The state also has a large immigrant population. Several thousand Nevada residents from El Salvador will likely become deportable in September 2019, the Las Vegas Sun reported last week, following the Trump administration's decision to end temporary protected status for citizens of El Salvador. Last year, Las Vegas was also the site of the deadliest mass shooting in modern US history, an event that reignited a simmering debate over gun control.
Wruble admitted it did come as a surprise when the Las Vegas event was announced. After all, March On's initiative is called something very similar: "March On The Polls." They are using the upcoming march anniversary to push people to register to vote, and educate voters on local upcoming elections. They are launching something called "Operation Marching Order," which Wruble described as a "massive countrywide interactive poll or conservation" to encourage dialogue and voter action around elections.
"I was not aware they [Women's March Inc] were jumping into the electoral side of things," she said. "But there's a lot of work to do, so I feel like it's an all hands on deck situation... there's certainly enough work to go around."

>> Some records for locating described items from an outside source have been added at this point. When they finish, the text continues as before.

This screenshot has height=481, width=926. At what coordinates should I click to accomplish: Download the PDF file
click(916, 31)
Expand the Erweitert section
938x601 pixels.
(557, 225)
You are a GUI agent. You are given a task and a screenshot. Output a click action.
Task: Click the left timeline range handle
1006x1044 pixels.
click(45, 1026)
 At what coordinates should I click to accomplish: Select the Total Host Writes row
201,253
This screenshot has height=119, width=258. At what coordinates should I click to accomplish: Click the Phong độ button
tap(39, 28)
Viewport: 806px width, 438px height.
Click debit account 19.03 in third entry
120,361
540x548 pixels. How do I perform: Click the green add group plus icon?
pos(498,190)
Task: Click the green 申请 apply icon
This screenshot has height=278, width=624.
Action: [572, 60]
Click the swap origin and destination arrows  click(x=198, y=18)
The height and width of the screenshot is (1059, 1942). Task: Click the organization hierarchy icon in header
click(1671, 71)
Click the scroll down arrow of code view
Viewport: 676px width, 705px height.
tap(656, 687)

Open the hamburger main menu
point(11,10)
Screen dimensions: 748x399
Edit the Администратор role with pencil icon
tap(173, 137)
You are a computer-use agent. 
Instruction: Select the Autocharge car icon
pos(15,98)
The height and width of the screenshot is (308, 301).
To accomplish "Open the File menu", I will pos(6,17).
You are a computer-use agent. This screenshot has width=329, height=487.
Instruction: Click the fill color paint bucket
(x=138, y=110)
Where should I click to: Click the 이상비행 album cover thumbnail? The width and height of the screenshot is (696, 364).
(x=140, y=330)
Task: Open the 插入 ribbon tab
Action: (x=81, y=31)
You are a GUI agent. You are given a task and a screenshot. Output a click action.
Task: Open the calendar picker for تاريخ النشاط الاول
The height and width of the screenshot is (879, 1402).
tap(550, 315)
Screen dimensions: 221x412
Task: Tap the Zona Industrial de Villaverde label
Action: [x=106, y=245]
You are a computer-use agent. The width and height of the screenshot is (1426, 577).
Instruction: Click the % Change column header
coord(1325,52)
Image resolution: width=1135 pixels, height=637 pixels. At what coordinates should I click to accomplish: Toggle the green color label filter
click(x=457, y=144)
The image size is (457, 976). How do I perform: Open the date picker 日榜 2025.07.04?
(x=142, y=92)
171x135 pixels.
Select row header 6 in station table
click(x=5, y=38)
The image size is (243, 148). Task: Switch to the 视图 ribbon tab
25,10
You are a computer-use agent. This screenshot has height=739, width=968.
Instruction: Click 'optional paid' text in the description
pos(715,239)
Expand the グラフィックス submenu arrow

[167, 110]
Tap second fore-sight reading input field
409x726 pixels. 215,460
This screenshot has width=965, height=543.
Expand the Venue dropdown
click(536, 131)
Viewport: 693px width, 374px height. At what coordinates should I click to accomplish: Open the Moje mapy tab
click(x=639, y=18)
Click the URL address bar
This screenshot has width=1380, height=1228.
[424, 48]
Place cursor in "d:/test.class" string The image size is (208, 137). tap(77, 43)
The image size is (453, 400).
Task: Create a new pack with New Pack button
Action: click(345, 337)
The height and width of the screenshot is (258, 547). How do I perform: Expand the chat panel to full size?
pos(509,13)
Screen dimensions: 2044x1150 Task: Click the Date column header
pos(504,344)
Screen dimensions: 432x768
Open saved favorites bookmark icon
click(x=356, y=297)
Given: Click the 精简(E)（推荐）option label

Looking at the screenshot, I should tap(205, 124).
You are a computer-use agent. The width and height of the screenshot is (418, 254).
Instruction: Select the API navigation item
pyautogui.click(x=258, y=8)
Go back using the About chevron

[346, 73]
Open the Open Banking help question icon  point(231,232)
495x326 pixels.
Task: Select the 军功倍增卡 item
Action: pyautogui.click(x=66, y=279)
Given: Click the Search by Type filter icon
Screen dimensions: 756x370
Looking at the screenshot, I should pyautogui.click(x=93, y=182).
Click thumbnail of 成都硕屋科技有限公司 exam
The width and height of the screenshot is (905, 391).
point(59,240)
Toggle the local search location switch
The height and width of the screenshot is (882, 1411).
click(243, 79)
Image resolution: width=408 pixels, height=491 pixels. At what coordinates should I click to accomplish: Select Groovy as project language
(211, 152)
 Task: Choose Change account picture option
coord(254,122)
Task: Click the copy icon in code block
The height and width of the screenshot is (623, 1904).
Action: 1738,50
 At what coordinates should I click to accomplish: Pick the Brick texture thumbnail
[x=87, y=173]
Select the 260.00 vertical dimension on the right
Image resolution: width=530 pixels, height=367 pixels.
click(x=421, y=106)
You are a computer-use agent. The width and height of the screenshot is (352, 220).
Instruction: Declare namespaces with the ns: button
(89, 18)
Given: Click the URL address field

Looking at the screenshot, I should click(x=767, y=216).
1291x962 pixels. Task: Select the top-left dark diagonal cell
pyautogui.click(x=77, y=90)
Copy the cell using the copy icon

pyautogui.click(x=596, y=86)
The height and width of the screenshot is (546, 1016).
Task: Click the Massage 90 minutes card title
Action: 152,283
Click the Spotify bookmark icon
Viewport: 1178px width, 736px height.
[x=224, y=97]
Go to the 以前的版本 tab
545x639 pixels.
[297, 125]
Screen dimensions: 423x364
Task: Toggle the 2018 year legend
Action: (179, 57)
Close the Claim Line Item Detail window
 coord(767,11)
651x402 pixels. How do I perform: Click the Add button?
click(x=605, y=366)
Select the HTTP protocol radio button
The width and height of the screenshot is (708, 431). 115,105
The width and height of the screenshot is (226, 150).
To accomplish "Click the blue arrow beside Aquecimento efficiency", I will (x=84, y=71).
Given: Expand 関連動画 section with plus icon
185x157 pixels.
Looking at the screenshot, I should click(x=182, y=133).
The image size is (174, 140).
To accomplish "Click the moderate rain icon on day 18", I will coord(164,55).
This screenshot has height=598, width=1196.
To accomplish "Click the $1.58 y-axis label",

While their tactics may differ, both groups are riding on the momentum from the last year, which left many women energized.
Merriam-Webster said "feminism" was 2017's word of the year, and searches for the word first spiked following the Women's March. Last fall, the "#MeToo movement took off, as millions of women shared their stories of sexual harassment and assault. Subsequently, TIME named its person of the year the "Silence Breakers," or women who publicly spoke out about their stories of sexual harassment and abuse.
Perhaps most significant for upcoming elections, women swept battleground states and districts on election night in November. In Virginia, Democrat Ralph Northam won the governor's race, a feat that relied on support from women voters, according to exit polls. Elsewhere in the state, a handful of first-time female candidates made history in races for the House of Delegates. Kathy Tran is one of the first Asian-American women to win a seat in Virginia. Danica Roem is the first openly transgender candidate ever to be elected and serve in a state legislature in the country.
Jennifer Lawless, co-author of the book, "Women on the Run: Gender, Media, and Political Campaigns in a Polarized Era," said the Women's March helped generate "widespread activism to push back against Donald Trump's agenda. And it made women who ordinarily wouldn't participate in politics, or do much more than vote during a general election, become politically activated."
Both Sarsour and Wruble are excited for "Women's Weekend" and optimistic that the momentum -- regardless of who is doing what -- will continue in 2018.
Women's marches are scheduled across the globe on both Saturday and Sunday this weekend.